Suncor is now monetizing non-core assets and evaluating the potential sale of the retail business, which includes a portfolio of about 1,500 Petro-Canada gas stations and convenience stores. The activist investor says the sale of the retail business could unlock up to $9 billion in value. Some analysts think the division could command an even higher price.
In the meantime, Suncor is working to rebuild credibility with the market. The board raised the dividend by 100% late last year after cutting the payout by 55% in 2020. Suncor increased the dividend by another 12% when the company reported first-quarter (Q1) 2022 results, so the distribution is now above the pre-pandemic level. Suncor is also reducing debt and buying back up to 10% of the outstanding stock under the current normal course issuer bid (NCIB). In the Q2 2022 earnings report, Suncor said it has already reduced the float by more than 6% in the first seven months of this year.
Suncor’s dividend provides a 4.8% yield at the current share price.
Canadian Natural Resources
CNRL is best known for its diversified portfolio of oil-production assets that include oil sands, conventional heavy oil, conventional light oil, and offshore oil.

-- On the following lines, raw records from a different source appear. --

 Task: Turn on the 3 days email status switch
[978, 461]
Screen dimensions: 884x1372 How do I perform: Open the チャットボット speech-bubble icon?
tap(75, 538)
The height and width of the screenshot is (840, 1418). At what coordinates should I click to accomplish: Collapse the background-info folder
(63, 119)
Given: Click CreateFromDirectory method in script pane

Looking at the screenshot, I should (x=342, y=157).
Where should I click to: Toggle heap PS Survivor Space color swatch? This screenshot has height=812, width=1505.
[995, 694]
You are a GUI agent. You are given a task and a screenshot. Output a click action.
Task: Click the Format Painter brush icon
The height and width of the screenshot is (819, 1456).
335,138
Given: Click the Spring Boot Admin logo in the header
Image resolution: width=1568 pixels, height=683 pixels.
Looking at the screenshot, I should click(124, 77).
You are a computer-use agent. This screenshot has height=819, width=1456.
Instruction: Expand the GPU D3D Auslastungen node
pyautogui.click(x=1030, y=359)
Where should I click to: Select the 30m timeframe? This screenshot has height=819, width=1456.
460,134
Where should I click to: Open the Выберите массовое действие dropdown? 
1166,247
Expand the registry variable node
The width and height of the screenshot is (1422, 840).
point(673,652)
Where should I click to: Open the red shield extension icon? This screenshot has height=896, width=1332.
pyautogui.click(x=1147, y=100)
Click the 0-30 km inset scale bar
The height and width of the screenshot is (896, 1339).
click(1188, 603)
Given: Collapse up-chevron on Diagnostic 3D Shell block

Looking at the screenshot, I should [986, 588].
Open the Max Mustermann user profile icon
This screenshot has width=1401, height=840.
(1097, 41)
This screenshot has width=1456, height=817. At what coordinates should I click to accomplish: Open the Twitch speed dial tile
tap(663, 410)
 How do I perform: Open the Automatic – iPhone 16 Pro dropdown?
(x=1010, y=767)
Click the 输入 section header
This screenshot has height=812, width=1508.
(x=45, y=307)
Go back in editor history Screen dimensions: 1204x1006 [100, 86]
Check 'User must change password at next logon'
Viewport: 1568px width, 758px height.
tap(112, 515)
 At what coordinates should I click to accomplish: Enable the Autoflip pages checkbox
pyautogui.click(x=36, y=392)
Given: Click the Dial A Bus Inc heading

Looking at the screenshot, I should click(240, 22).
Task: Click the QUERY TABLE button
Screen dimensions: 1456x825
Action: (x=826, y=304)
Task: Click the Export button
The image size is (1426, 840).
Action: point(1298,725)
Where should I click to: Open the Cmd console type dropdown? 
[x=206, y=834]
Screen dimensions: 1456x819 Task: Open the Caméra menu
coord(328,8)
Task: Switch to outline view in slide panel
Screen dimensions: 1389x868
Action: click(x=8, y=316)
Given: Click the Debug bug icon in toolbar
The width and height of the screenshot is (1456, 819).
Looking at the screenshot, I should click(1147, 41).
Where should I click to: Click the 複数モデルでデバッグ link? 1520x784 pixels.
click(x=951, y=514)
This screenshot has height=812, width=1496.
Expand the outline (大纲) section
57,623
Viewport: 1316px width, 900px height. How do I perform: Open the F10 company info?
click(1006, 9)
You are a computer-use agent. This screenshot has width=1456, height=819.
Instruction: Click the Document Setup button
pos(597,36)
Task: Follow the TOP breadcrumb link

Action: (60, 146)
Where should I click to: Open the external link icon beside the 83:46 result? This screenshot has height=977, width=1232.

However, CNRL is also a major natural gas producer.
Natural gas demand and prices remain high, and that situation is expected to continue for several years, as the world scrambles to secure long-term liquified natural gas (LNG) supplies from Canadian and American producers. Europe is trying to end its reliance on Russia for oil and natural gas. Countries in Asia and other regions are turning to natural gas to generate electricity as a substitute for oil and coal that produce much higher levels of carbon dioxide when burned.
CNRL raised its dividend in each of the past 22 years. The board increased the payout by 28% for 2022 and just announced a special dividend of $1.50 per share. This is on top of the base quarterly distribution of $0.75 per share. Investors who buy the stock today can secure a 4.4% dividend yield. CNRL is also using excess cash to reduce debt and buy back shares.
CNQ stock currently trades near $67 per share compared to $88 earlier this year. The share price was about $40 before the start of the pandemic.
Is SU stock or CNQ stock a better buy?
The price of WTI oil is back below US$90 per barrel after surging above US$120 earlier this year. Oil bulls who think the price will rebound might want to consider adding both Suncor and CNRL to their portfolios while the stocks are under pressure.
Suncor is probably the most undervalued right now and likely offers the best upside potential if the new management team can turn the business around as planned.
That being said, investors focused on passive income and total returns might want to make CNRL the first choice. The natural gas business diversifies the revenue stream and should drive strong future growth. CNRL will likely continue to declare generous special dividends and raise the base payout in the next few years, boosting the yield investors get on their initial investment.